Instructions for the task
Could you retype exactly the line containing "Where should I" and every line after it in the data below, leaving out the pictures?

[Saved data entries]

*** Block opens ***

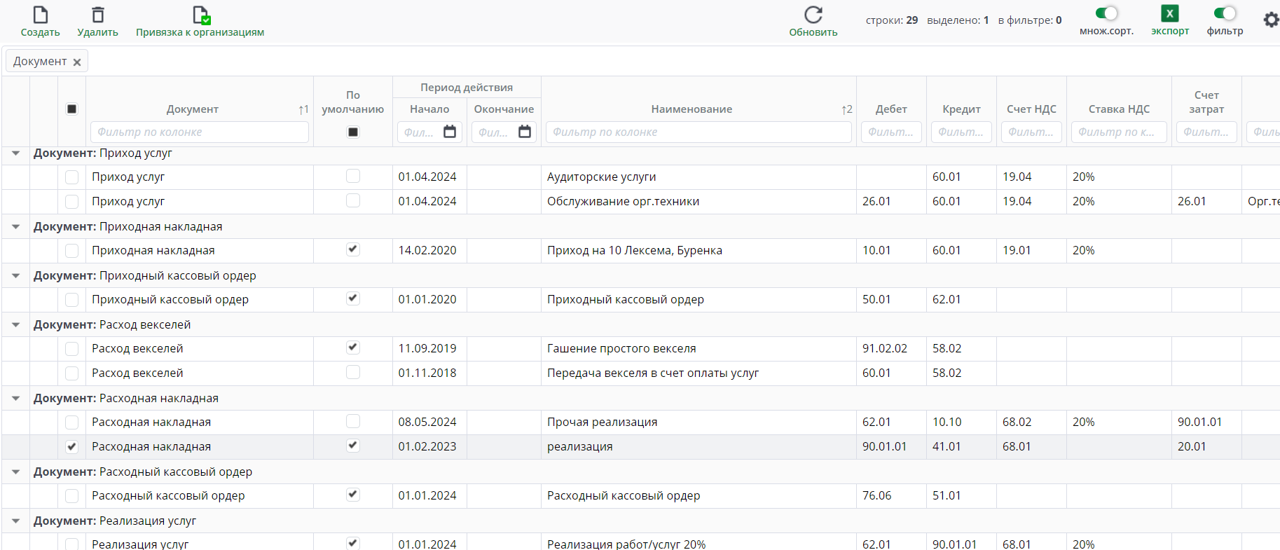Open calendar picker in Окончание filter
1280x550 pixels.
point(524,132)

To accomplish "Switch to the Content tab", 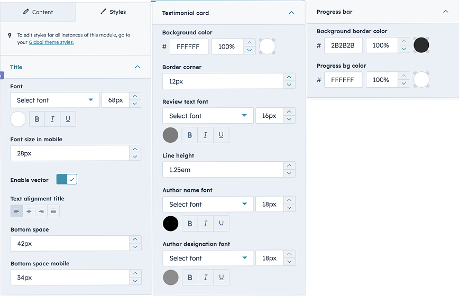I will coord(38,12).
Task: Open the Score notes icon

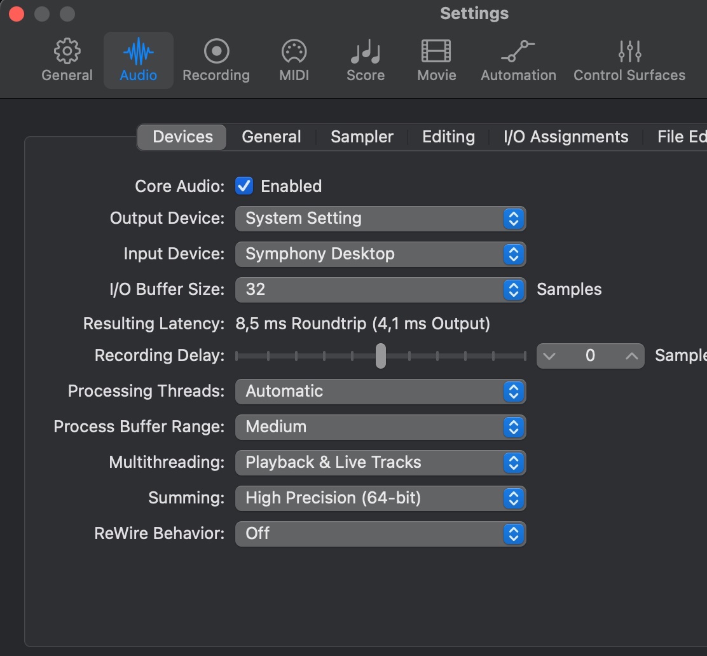Action: (x=366, y=52)
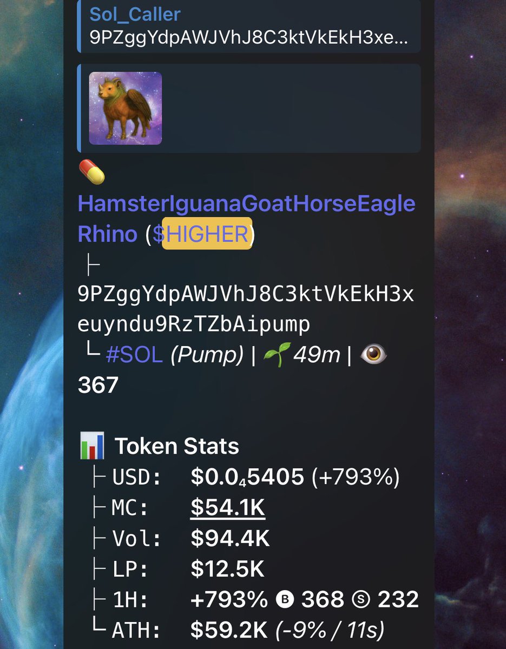This screenshot has height=649, width=506.
Task: Copy the full 9PZgg contract address
Action: point(246,309)
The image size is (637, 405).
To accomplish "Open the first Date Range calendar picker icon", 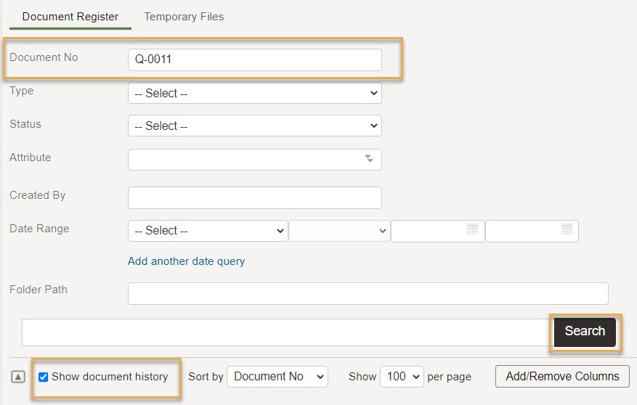I will tap(472, 229).
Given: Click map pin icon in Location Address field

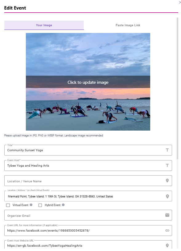Looking at the screenshot, I should click(x=167, y=196).
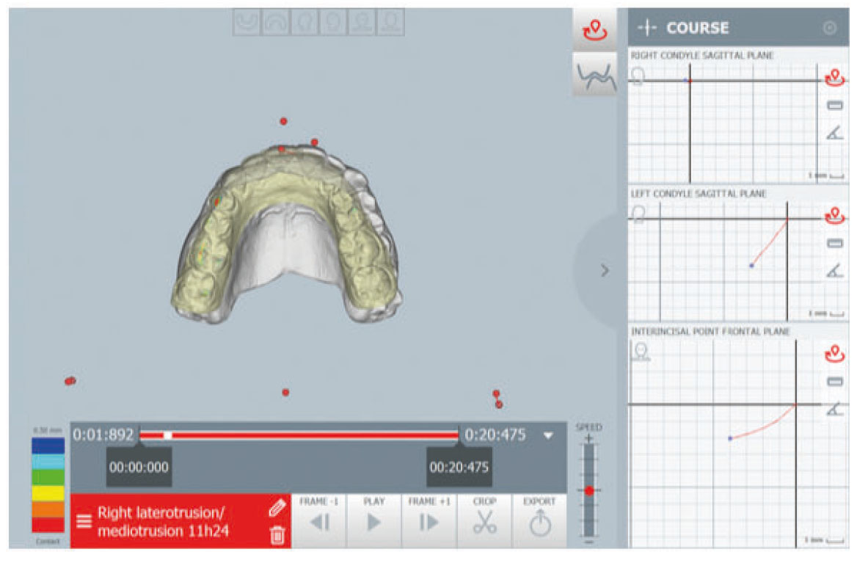The width and height of the screenshot is (857, 563).
Task: Toggle Left Condyle location marker icon
Action: point(834,215)
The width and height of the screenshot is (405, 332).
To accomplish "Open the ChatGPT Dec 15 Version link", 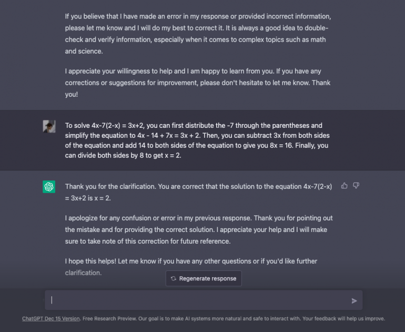I will point(51,318).
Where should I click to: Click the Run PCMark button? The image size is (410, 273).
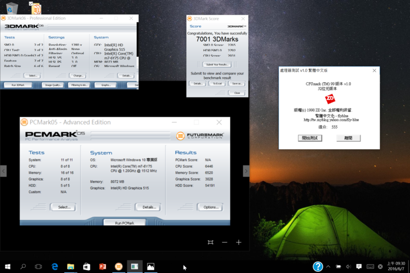click(124, 223)
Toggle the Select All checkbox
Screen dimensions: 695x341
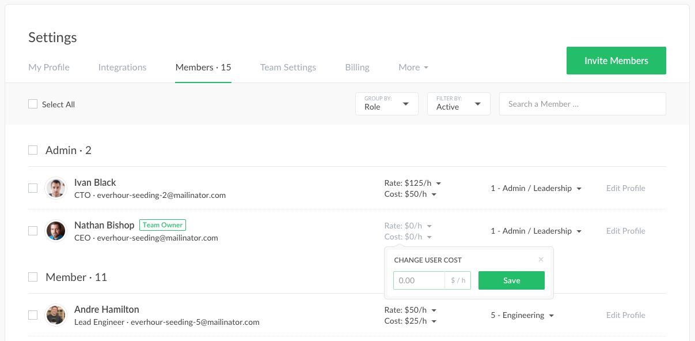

*** Block closes ***

Problem solution
Where should I click to: Click the Run PCMark button? The image size is (410, 273).
click(124, 223)
Toggle the Select All checkbox
Screen dimensions: 695x341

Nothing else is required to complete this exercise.